*** EXCERPT PROVIDED ***
Freitag, 20. Juni 2014

Basics: Sponge Cake

There are different methods of making sponge cake. Some are pointlessly more complicated than others bearing the same results, and some make for actual variation such as chocolate sponge cake, sponge cake with or without citrus components, chocolate chips, substitutes for eggs and what have you.

This recipe is just for sponge cake. Not a fancy cake or tartlet, but rather just the sponge cake that you need to make fancy cakes and tartlets.

Example pictures:
http://www.wunderkessel.de/galerie/data/653/Biskuit_und_Karameleis_006.JPG
https://blogger.googleusercontent.com/img/b/R29vZ2xl/AVvXsEhUGjeCB27Ad39sGrUArWsC2Q7ITjGa7EIJDDFHHYIgUxmCZUjF2kpfDvMZThDKevdcca86wVDhvP9W_H8BMmHzg30yiyIf0GdIdmFr8P4JyPgE_NP8GKVRq8ypY97XuoZpwJwuK0Mcv8vv/s1600/biskuit+nach+chefkoch+3.jpg

It's simple and quick:


Tools:

Bowls
A kitchen scale
A soft spatula (rubber or silicone)
Spoons
Sieve
A cake tin or baking tray with high edges
Baking paper
A whisk (better two) or a whisk and a handheld stirring device
A grater


Ingredients:

4 eggs (200 g)
100 g sugar
50 g flour
50 g starch
1 organic lemon



Preparation:

0.
Measure all the ingredients.
Prepare your cake tin or baking tray with baking paper.

1.
Heat up the oven to 170° Celsius and separate the eggs. (2 or 3 bowls)
(If you are unsure with separating eggs, there's a tip for you at the end.)
Wash the lemon and grate off a bit of its skin very finely. (Grater)

2.
Stir the egg yolks with the lemon skin and 2/3 of the sugar into a foam. (Whisk)

3.
*** DATASET SECTION ***
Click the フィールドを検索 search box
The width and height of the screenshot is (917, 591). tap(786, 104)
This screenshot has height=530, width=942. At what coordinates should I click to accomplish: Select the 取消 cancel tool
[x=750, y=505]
***
EXERCISE REQUIREMENTS:
1. Say whether each statement agrees with the sponge cake recipe, answering yes or no and quoting the deciding words: (a) The oven is heated to 170° Celsius. (b) The recipe uses 100 g of flour. (c) The egg yolks are stirred with all of the sugar.
2. Proceed with the sponge cake recipe from its step 3 onward.

EXPECTED RESPONSES:
1.
(a) Yes: "Heat up the oven to 170° Celsius"
(b) No: "50 g flour"
(c) No: "Stir the egg yolks with the lemon skin and 2/3 of the sugar into a foam."

2.
Beat the egg whites, add the rest of the sugar in small amounts into them and beat it all into a stiff foam. (Second whisk or the handheld stirrer - If you use the whisk you used for the egg yolks, you have to wash it thoroughly before. Otherwise the fat from the egg yolks will prevent the whites from stiffening.)

4.
Mix the white foam with the yolk foam. (Scrape it into the yolk bowl with the rubber spatula, then stir with whisk.)

5.
Sift the flour and starch into the mass and fold them in. (Sieve, whisk)

6.
Pour/Scrape the mass into your baking tin or tray, even out the surface very carefully and put it into the oven right away.
If you use a cake tin with about 26 cm ⌀ it will take about 30 minutes or less.
If you use something larger, like a regular baking tray, it will take roundabout 15 minutes.
Check the sponge's colour, NEVER poke it with a toothpick or a fork! And keep the oven door closed so the temperature remains stable.
As a rule of thumb, a flat, spread out sponge is done when it's golden,
a high, thick sponge is done when it's light brown.

You can always pop it back into the oven if you think it's too mushy.
However, if you WANT it soft (e.g. for a cream roll), then of course take it out before it gets too brown.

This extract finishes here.